→ **Written problem**:
Please pull out every line below that contains the word "screenshot", copying each one in full.

→ **Records**:

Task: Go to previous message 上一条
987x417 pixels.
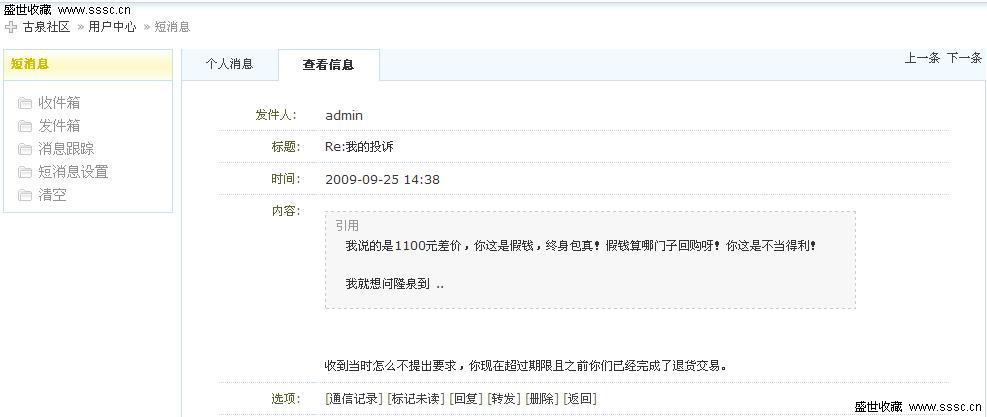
==
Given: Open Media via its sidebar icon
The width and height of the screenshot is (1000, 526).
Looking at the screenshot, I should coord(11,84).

→ **The result**:
The width and height of the screenshot is (1000, 526).
Looking at the screenshot, I should coord(11,84).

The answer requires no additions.